DATA FOR ANALYSIS
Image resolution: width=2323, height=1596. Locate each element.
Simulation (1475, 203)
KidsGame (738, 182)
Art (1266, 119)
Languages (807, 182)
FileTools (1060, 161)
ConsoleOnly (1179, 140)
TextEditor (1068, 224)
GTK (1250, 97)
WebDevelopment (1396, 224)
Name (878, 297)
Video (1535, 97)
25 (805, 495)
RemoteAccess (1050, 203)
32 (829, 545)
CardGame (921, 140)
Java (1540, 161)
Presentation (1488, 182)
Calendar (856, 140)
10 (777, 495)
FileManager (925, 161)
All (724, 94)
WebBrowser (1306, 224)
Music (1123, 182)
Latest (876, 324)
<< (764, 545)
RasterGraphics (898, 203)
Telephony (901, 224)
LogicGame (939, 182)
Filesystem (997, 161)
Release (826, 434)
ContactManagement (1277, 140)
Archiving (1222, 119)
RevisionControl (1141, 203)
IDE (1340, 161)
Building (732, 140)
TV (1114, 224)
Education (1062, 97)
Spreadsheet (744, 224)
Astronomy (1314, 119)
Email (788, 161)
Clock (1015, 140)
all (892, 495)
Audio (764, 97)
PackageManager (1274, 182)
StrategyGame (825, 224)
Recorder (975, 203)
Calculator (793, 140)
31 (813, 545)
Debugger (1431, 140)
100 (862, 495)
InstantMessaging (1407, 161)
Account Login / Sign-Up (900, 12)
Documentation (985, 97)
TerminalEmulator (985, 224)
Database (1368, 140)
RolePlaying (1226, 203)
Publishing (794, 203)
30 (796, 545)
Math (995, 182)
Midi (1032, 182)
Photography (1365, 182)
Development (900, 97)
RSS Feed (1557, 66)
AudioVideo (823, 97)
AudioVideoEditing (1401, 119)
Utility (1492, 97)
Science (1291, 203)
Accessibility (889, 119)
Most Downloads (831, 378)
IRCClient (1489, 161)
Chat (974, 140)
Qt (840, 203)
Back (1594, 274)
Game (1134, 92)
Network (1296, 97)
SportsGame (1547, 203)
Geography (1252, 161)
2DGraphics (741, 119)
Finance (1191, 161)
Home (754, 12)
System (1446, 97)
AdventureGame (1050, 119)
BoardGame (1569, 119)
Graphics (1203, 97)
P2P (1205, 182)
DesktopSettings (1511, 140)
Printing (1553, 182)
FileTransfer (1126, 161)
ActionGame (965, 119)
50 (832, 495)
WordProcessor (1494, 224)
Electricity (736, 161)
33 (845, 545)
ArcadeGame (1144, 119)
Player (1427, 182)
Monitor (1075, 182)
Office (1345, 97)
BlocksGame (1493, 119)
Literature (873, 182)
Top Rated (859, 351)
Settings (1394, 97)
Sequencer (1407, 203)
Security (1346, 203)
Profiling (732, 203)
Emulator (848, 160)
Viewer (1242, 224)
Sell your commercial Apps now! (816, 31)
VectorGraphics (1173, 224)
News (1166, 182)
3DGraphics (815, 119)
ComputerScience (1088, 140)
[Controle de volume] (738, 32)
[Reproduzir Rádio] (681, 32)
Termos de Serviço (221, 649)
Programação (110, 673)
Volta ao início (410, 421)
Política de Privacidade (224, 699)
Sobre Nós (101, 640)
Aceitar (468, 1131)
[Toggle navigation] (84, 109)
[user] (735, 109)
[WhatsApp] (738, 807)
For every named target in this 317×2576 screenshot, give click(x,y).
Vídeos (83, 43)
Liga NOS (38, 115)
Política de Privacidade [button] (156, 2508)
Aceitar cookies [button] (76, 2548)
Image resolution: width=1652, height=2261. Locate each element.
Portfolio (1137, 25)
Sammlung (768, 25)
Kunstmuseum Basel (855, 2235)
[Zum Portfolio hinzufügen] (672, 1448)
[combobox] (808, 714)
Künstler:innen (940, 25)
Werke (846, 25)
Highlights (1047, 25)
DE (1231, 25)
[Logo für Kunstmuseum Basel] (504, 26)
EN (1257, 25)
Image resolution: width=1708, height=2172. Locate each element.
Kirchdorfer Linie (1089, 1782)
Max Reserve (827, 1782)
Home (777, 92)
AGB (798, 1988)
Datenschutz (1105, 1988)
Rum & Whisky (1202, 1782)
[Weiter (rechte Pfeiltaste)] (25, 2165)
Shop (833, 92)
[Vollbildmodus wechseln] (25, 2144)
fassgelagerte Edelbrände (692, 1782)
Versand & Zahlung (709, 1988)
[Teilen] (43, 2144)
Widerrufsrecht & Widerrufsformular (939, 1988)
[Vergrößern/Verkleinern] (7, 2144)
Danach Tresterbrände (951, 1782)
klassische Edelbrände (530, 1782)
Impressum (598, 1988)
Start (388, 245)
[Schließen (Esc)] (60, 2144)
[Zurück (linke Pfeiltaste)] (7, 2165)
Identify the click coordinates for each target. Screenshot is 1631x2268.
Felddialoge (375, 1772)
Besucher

DIRECTIONS FOR THIS TASK
Exactly reproduce the line containing "[user] (735, 109)" and all lines after it in the material, stopping only at the end.

ANSWER BELOW
[user] (735, 109)
[WhatsApp] (738, 807)
For every named target in this 317×2576 screenshot, give click(x,y).
Vídeos (83, 43)
Liga NOS (38, 115)
Política de Privacidade [button] (156, 2508)
Aceitar cookies [button] (76, 2548)
Image resolution: width=1652, height=2261. Locate each element.
Portfolio (1137, 25)
Sammlung (768, 25)
Kunstmuseum Basel (855, 2235)
[Zum Portfolio hinzufügen] (672, 1448)
[combobox] (808, 714)
Künstler:innen (940, 25)
Werke (846, 25)
Highlights (1047, 25)
DE (1231, 25)
[Logo für Kunstmuseum Basel] (504, 26)
EN (1257, 25)
Image resolution: width=1708, height=2172. Locate each element.
Kirchdorfer Linie (1089, 1782)
Max Reserve (827, 1782)
Home (777, 92)
AGB (798, 1988)
Datenschutz (1105, 1988)
Rum & Whisky (1202, 1782)
[Weiter (rechte Pfeiltaste)] (25, 2165)
Shop (833, 92)
[Vollbildmodus wechseln] (25, 2144)
fassgelagerte Edelbrände (692, 1782)
Versand & Zahlung (709, 1988)
[Teilen] (43, 2144)
Widerrufsrecht & Widerrufsformular (939, 1988)
[Vergrößern/Verkleinern] (7, 2144)
Danach Tresterbrände (951, 1782)
klassische Edelbrände (530, 1782)
Impressum (598, 1988)
Start (388, 245)
[Schließen (Esc)] (60, 2144)
[Zurück (linke Pfeiltaste)] (7, 2165)
Identify the click coordinates for each target. Screenshot is 1631x2268.
Felddialoge (375, 1772)
Besucher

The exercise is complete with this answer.